# About this task
All entries below are to be duplicated verbatim.

# Data shown
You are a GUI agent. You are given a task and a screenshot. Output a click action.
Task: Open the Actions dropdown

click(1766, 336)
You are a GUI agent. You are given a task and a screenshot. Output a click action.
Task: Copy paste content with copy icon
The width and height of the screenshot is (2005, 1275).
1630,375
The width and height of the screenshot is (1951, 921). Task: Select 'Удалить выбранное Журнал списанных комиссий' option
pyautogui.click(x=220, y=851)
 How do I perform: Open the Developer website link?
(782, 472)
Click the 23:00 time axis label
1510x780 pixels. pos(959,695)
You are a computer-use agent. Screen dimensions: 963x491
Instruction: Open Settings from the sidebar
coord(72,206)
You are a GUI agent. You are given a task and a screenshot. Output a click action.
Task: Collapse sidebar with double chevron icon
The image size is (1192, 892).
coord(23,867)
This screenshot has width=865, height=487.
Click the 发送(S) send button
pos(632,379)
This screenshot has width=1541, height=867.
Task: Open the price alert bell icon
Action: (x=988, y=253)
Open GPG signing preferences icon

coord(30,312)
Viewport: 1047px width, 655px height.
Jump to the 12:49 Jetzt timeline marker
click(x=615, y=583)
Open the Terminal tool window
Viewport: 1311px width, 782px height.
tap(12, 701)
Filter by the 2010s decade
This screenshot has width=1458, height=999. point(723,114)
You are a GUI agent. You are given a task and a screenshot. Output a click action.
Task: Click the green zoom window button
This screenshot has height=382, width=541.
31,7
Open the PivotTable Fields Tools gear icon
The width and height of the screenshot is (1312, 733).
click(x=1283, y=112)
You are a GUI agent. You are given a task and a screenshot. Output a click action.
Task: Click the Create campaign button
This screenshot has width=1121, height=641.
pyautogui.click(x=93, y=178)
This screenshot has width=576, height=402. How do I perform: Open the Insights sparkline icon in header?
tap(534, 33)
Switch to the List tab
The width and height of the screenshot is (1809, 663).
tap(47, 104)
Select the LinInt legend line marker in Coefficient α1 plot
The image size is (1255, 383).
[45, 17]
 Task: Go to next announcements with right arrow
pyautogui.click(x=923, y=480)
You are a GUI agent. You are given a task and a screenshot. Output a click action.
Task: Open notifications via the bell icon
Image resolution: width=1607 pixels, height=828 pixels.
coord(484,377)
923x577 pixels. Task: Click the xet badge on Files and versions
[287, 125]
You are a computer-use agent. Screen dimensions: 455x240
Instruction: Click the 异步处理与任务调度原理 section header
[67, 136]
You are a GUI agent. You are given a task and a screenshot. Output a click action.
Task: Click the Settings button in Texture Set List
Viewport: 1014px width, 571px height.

# Exercise answer
You are a GUI agent. You are given a task and a screenshot. Output a click action.
Task: Open the Actions dropdown

click(1766, 336)
You are a GUI agent. You are given a task and a screenshot. Output a click action.
Task: Copy paste content with copy icon
The width and height of the screenshot is (2005, 1275).
1630,375
The width and height of the screenshot is (1951, 921). Task: Select 'Удалить выбранное Журнал списанных комиссий' option
pyautogui.click(x=220, y=851)
 How do I perform: Open the Developer website link?
(782, 472)
Click the 23:00 time axis label
1510x780 pixels. pos(959,695)
You are a computer-use agent. Screen dimensions: 963x491
Instruction: Open Settings from the sidebar
coord(72,206)
You are a GUI agent. You are given a task and a screenshot. Output a click action.
Task: Collapse sidebar with double chevron icon
The image size is (1192, 892).
coord(23,867)
This screenshot has width=865, height=487.
Click the 发送(S) send button
pos(632,379)
This screenshot has width=1541, height=867.
Task: Open the price alert bell icon
Action: (x=988, y=253)
Open GPG signing preferences icon

coord(30,312)
Viewport: 1047px width, 655px height.
Jump to the 12:49 Jetzt timeline marker
click(x=615, y=583)
Open the Terminal tool window
Viewport: 1311px width, 782px height.
tap(12, 701)
Filter by the 2010s decade
This screenshot has width=1458, height=999. point(723,114)
You are a GUI agent. You are given a task and a screenshot. Output a click action.
Task: Click the green zoom window button
This screenshot has height=382, width=541.
31,7
Open the PivotTable Fields Tools gear icon
The width and height of the screenshot is (1312, 733).
click(x=1283, y=112)
You are a GUI agent. You are given a task and a screenshot. Output a click action.
Task: Click the Create campaign button
This screenshot has width=1121, height=641.
pyautogui.click(x=93, y=178)
This screenshot has width=576, height=402. How do I perform: Open the Insights sparkline icon in header?
tap(534, 33)
Switch to the List tab
The width and height of the screenshot is (1809, 663).
tap(47, 104)
Select the LinInt legend line marker in Coefficient α1 plot
The image size is (1255, 383).
[45, 17]
 Task: Go to next announcements with right arrow
pyautogui.click(x=923, y=480)
You are a GUI agent. You are given a task and a screenshot. Output a click action.
Task: Open notifications via the bell icon
Image resolution: width=1607 pixels, height=828 pixels.
coord(484,377)
923x577 pixels. Task: Click the xet badge on Files and versions
[287, 125]
You are a computer-use agent. Screen dimensions: 455x240
Instruction: Click the 异步处理与任务调度原理 section header
[67, 136]
You are a GUI agent. You are given a task and a screenshot. Output a click action.
Task: Click the Settings button in Texture Set List
Viewport: 1014px width, 571px height.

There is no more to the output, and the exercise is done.